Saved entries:
★ ★ ★ ★ ★ ★ ★

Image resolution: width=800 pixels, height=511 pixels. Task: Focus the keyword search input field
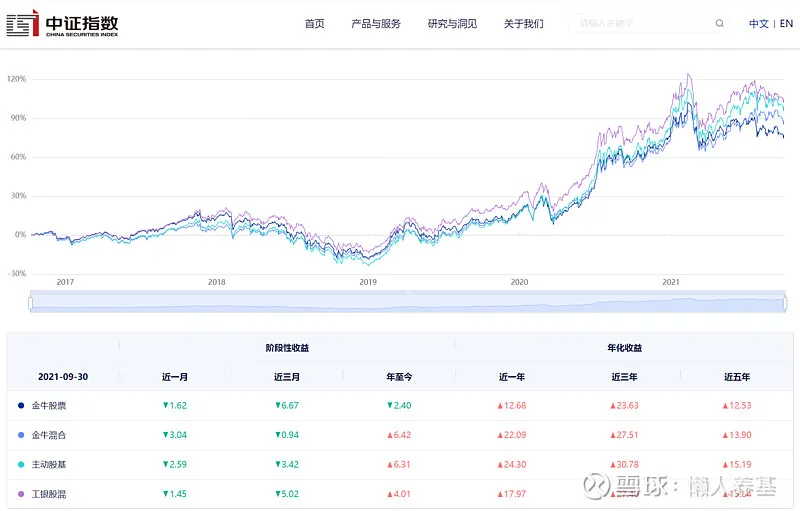point(640,24)

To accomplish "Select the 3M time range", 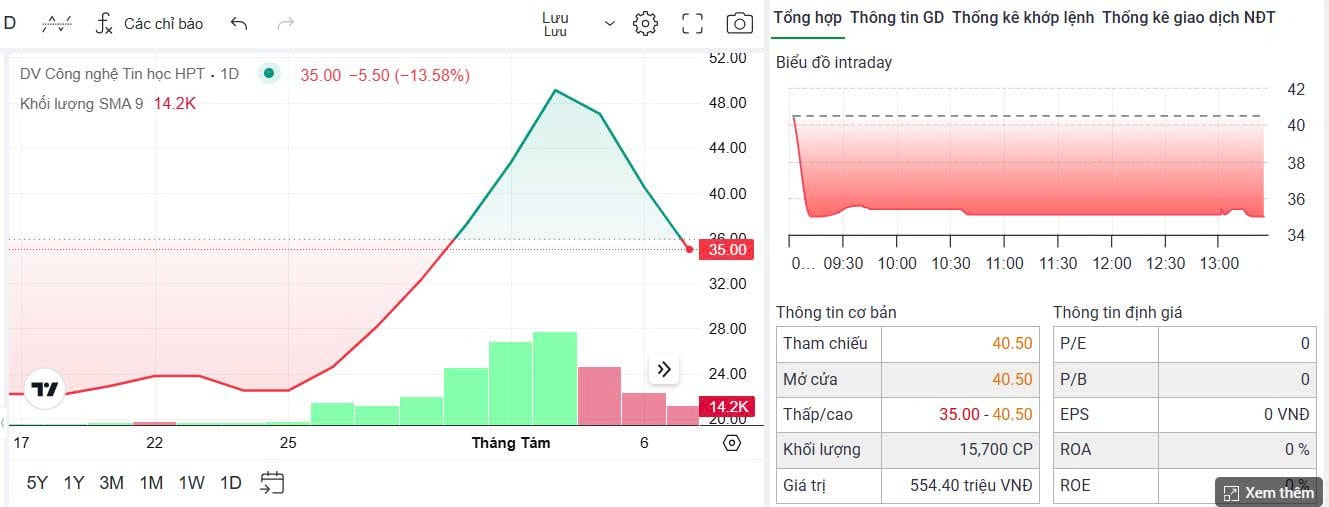I will tap(111, 483).
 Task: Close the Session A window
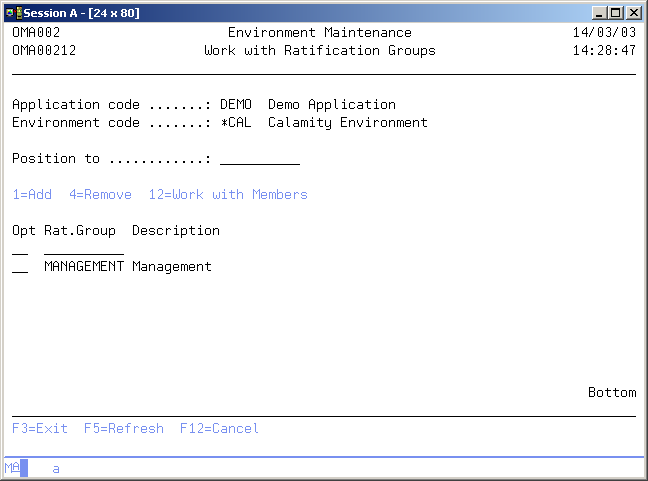pyautogui.click(x=634, y=12)
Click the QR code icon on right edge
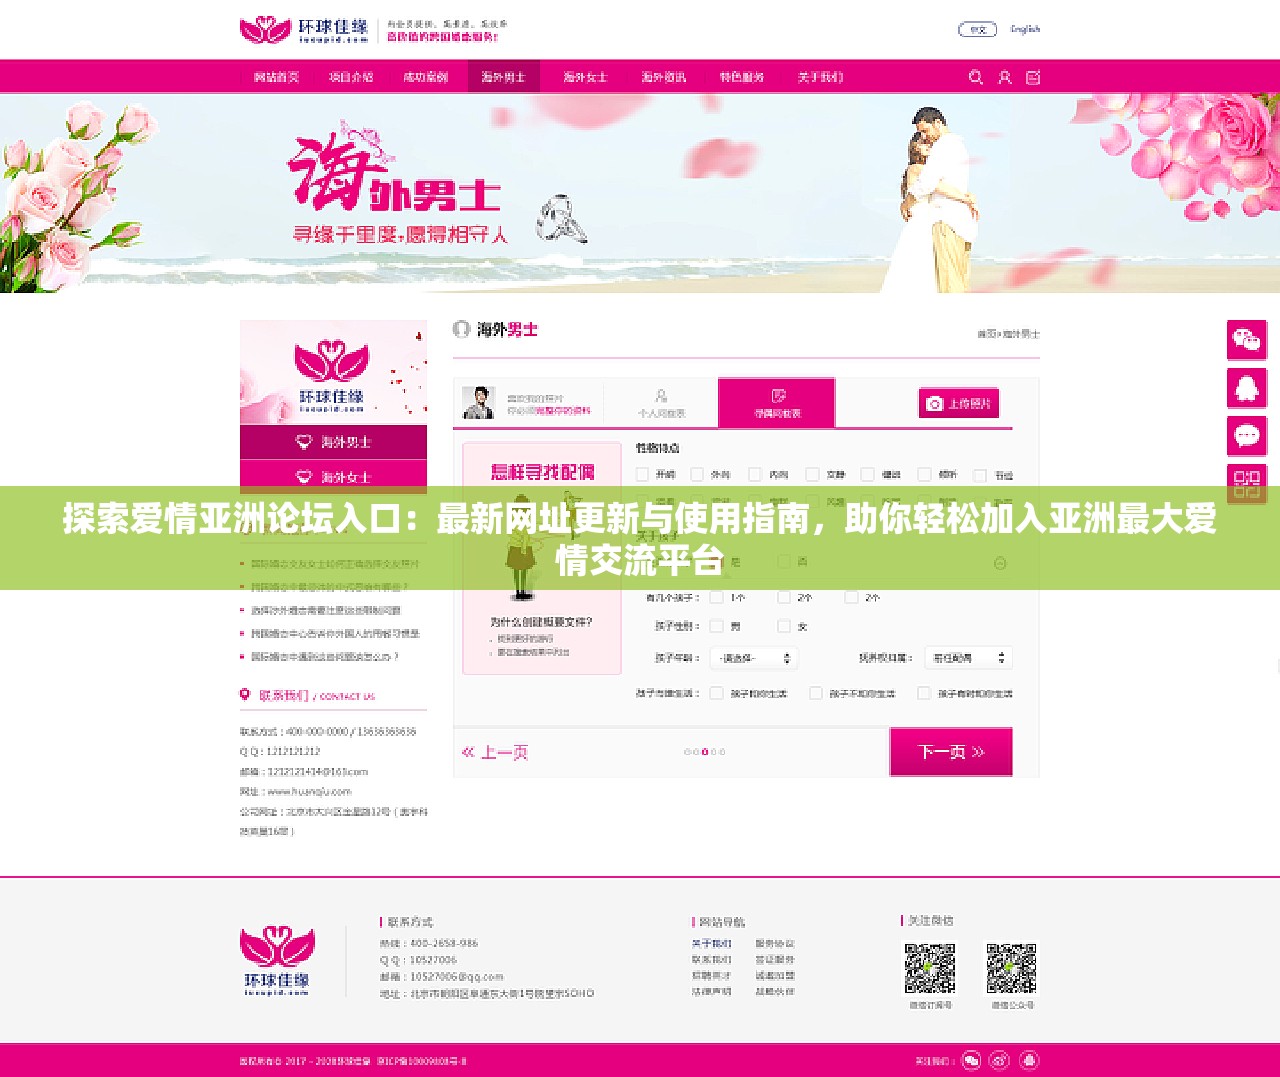This screenshot has width=1280, height=1077. tap(1247, 484)
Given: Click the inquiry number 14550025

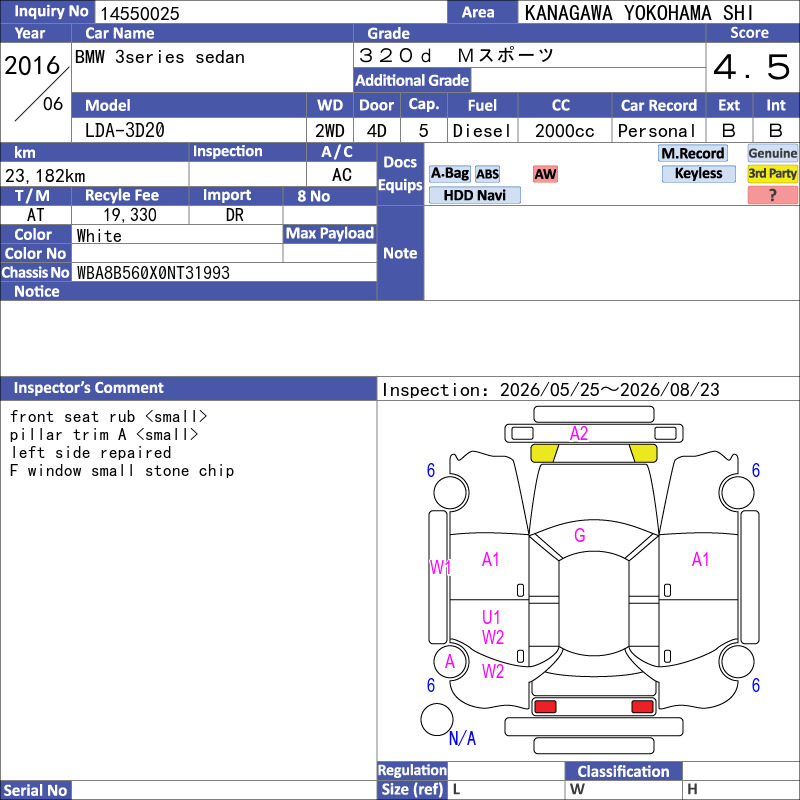Looking at the screenshot, I should coord(140,13).
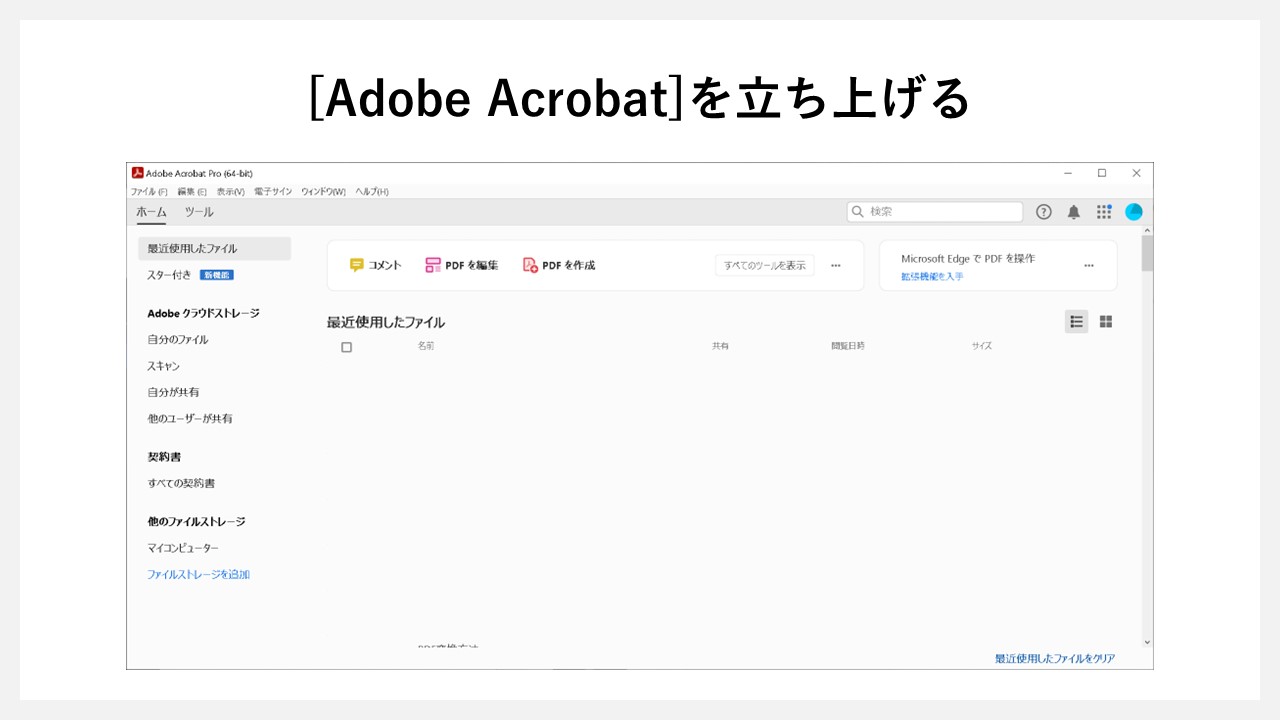
Task: Open options menu on the Microsoft Edge card
Action: pos(1089,265)
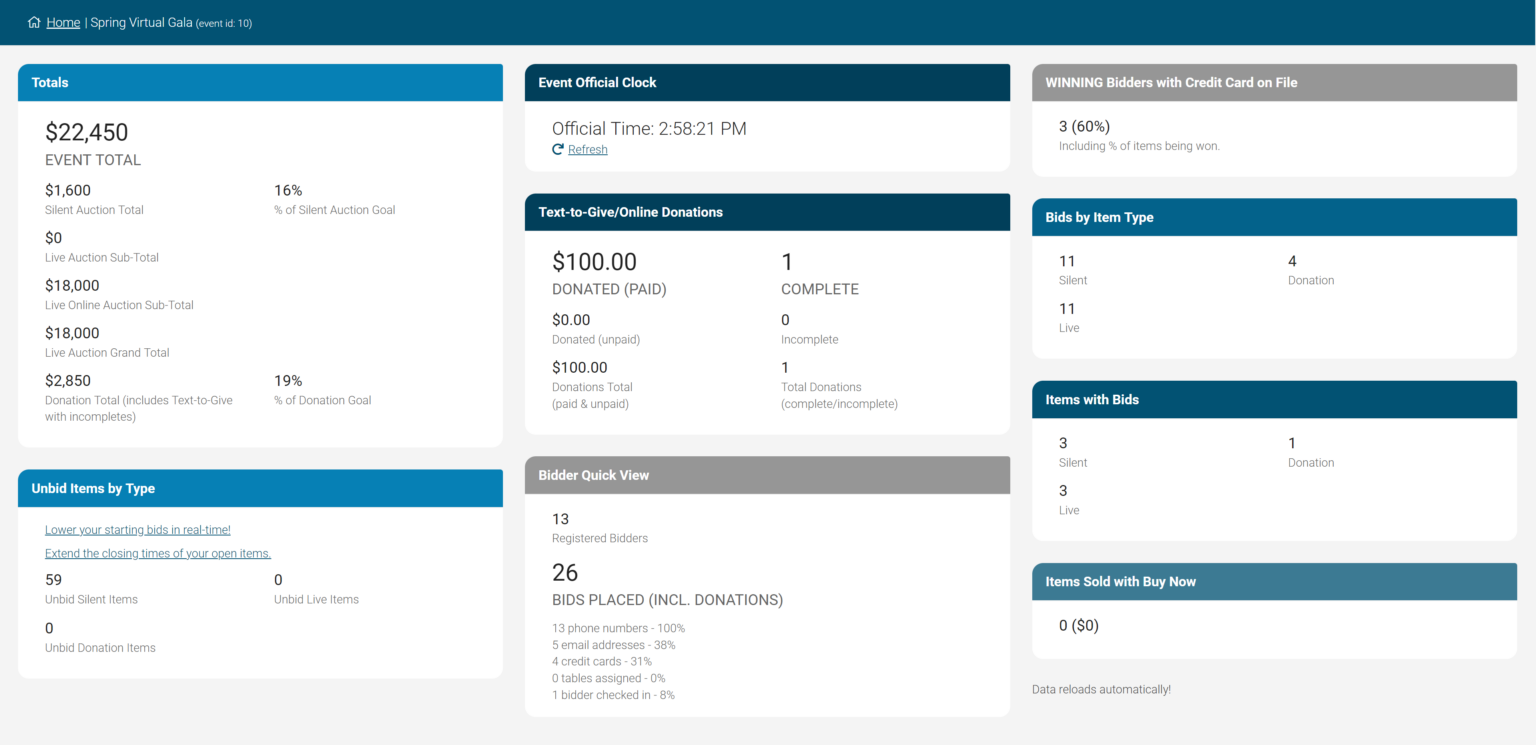The image size is (1536, 745).
Task: Click the house icon beside Home
Action: [x=34, y=22]
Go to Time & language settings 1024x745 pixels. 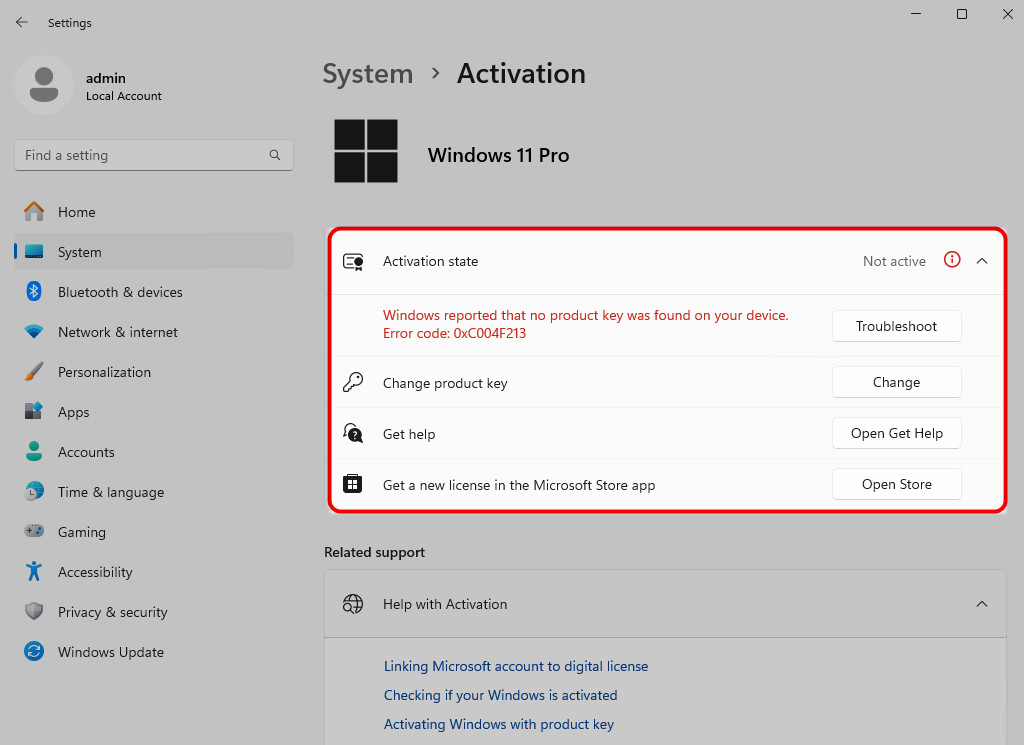[x=110, y=492]
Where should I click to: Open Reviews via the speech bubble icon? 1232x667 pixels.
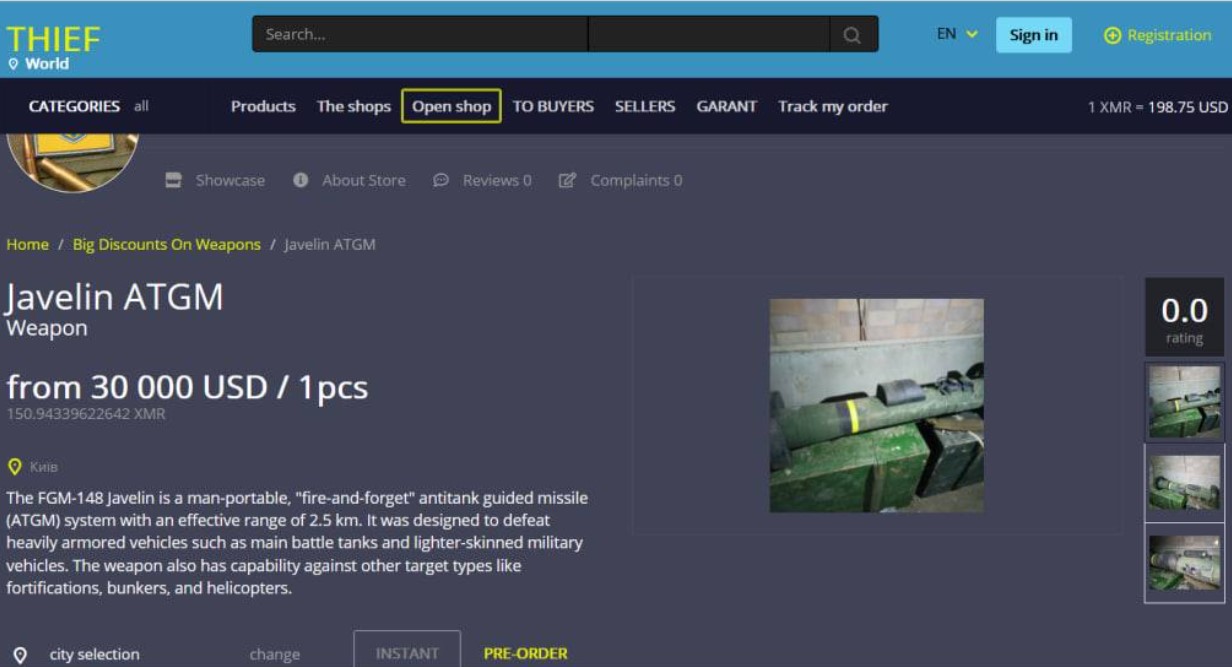441,180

★ ★ ★ ★ ★ ★ ★

EXERCISE - Write out exactly the lines from the one that contains "Where should I" through the last line of the data above, both included. Leave every picture out.

REPLY -
Where should I click to: Open Reviews via the speech bubble icon? 1232x667 pixels.
441,180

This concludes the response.